**PROVIDED DATA**.
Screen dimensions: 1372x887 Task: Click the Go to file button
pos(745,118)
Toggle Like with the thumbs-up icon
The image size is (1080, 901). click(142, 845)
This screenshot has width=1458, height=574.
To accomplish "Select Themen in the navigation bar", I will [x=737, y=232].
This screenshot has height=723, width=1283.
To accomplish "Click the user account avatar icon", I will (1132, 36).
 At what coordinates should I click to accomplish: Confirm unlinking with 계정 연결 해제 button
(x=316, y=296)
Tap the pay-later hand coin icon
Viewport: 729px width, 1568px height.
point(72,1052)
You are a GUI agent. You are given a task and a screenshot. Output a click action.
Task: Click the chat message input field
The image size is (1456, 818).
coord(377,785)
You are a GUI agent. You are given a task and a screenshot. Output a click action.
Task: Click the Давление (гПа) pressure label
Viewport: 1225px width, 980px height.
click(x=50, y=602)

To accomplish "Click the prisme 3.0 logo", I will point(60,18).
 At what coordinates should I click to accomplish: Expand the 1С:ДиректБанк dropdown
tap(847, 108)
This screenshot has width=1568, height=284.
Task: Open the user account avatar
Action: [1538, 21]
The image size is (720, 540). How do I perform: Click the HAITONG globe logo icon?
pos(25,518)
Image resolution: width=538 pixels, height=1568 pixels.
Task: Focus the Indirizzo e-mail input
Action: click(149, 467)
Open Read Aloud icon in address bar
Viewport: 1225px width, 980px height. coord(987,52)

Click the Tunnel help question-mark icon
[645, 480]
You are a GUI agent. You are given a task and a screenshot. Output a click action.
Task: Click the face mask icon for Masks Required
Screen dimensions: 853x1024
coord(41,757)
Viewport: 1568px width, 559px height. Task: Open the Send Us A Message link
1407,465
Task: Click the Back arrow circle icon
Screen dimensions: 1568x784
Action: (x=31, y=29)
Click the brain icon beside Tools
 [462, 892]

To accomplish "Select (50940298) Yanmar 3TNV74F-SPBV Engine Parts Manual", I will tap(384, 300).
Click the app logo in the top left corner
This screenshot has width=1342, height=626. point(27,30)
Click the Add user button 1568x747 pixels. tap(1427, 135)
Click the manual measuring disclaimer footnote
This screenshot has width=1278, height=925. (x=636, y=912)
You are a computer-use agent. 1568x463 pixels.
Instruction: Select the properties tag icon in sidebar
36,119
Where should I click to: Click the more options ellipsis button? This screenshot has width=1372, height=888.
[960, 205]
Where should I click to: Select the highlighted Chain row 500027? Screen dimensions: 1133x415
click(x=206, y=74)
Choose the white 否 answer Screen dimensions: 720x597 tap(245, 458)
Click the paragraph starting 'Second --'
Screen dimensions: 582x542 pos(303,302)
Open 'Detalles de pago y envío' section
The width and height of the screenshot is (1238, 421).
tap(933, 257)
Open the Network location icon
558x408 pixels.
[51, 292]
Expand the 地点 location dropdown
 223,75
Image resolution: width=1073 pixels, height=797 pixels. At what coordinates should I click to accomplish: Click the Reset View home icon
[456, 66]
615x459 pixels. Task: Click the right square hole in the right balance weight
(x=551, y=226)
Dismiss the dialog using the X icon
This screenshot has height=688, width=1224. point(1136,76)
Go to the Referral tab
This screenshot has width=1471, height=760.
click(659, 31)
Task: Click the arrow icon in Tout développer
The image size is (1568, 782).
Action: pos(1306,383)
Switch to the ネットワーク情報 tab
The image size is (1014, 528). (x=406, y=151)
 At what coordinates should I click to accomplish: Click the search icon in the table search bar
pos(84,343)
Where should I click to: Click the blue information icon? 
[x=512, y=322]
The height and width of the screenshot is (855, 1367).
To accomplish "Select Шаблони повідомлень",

**STATED PROBLEM**. List everything in the material from the line containing "This screenshot has width=1458, height=574." down to the line containing "will (1132, 36).", including both of those lines, as a numbered list with blank lines omitted.

**CORRECT ANSWER**.
1. This screenshot has width=1458, height=574.
2. To accomplish "Select Themen in the navigation bar", I will [x=737, y=232].
3. This screenshot has height=723, width=1283.
4. To accomplish "Click the user account avatar icon", I will (1132, 36).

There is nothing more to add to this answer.